- _Exercise description_
Word-for-word transcription is needed for all of the entries.

[Stored records]
-- -- --

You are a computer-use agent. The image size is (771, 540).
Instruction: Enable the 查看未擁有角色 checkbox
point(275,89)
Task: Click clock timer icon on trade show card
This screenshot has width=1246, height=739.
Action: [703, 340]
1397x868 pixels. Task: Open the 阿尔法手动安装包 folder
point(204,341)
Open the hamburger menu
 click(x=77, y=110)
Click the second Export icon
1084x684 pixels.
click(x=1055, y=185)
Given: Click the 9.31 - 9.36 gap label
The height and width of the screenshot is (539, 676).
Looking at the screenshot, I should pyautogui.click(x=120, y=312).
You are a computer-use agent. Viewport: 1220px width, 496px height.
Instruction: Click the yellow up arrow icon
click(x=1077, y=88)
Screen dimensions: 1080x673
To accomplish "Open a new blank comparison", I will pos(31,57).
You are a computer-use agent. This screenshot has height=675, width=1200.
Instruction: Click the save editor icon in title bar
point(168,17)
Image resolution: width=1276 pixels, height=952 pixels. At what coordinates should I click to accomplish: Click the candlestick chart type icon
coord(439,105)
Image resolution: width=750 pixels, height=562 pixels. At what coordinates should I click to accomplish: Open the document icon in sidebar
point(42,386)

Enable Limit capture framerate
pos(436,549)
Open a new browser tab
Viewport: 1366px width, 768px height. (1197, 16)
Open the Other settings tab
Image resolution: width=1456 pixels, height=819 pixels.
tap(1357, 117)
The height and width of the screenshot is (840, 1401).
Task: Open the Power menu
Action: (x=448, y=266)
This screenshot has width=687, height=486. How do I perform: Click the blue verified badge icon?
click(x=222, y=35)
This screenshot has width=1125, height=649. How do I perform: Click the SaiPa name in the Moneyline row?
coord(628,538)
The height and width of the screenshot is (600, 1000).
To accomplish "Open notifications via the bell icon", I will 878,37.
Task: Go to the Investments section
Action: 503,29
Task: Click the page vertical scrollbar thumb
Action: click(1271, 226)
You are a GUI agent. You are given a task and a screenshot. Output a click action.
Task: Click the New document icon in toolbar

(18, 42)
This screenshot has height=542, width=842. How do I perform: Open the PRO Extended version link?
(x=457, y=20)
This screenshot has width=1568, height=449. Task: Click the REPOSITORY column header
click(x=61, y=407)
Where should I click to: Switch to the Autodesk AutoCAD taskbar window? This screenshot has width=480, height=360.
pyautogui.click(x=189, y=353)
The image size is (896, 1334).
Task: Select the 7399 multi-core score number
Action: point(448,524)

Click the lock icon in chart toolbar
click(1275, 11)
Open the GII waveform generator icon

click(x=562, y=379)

-- -- --

- _Task output_
You are a computer-use agent. The image size is (771, 540).
Instruction: Enable the 查看未擁有角色 checkbox
point(275,89)
Task: Click clock timer icon on trade show card
This screenshot has width=1246, height=739.
Action: [703, 340]
1397x868 pixels. Task: Open the 阿尔法手动安装包 folder
point(204,341)
Open the hamburger menu
 click(x=77, y=110)
Click the second Export icon
1084x684 pixels.
click(x=1055, y=185)
Given: Click the 9.31 - 9.36 gap label
The height and width of the screenshot is (539, 676).
Looking at the screenshot, I should pyautogui.click(x=120, y=312).
You are a computer-use agent. Viewport: 1220px width, 496px height.
Instruction: Click the yellow up arrow icon
click(x=1077, y=88)
Screen dimensions: 1080x673
To accomplish "Open a new blank comparison", I will pos(31,57).
You are a computer-use agent. This screenshot has height=675, width=1200.
Instruction: Click the save editor icon in title bar
point(168,17)
Image resolution: width=1276 pixels, height=952 pixels. At what coordinates should I click to accomplish: Click the candlestick chart type icon
coord(439,105)
Image resolution: width=750 pixels, height=562 pixels. At what coordinates should I click to accomplish: Open the document icon in sidebar
point(42,386)

Enable Limit capture framerate
pos(436,549)
Open a new browser tab
Viewport: 1366px width, 768px height. (1197, 16)
Open the Other settings tab
Image resolution: width=1456 pixels, height=819 pixels.
tap(1357, 117)
The height and width of the screenshot is (840, 1401).
Task: Open the Power menu
Action: (x=448, y=266)
This screenshot has width=687, height=486. How do I perform: Click the blue verified badge icon?
click(x=222, y=35)
This screenshot has width=1125, height=649. How do I perform: Click the SaiPa name in the Moneyline row?
coord(628,538)
The height and width of the screenshot is (600, 1000).
To accomplish "Open notifications via the bell icon", I will 878,37.
Task: Go to the Investments section
Action: 503,29
Task: Click the page vertical scrollbar thumb
Action: click(1271, 226)
You are a GUI agent. You are given a task and a screenshot. Output a click action.
Task: Click the New document icon in toolbar

(18, 42)
This screenshot has height=542, width=842. How do I perform: Open the PRO Extended version link?
(x=457, y=20)
This screenshot has width=1568, height=449. Task: Click the REPOSITORY column header
click(x=61, y=407)
Where should I click to: Switch to the Autodesk AutoCAD taskbar window? This screenshot has width=480, height=360.
pyautogui.click(x=189, y=353)
The image size is (896, 1334).
Task: Select the 7399 multi-core score number
Action: point(448,524)

Click the lock icon in chart toolbar
click(1275, 11)
Open the GII waveform generator icon

click(x=562, y=379)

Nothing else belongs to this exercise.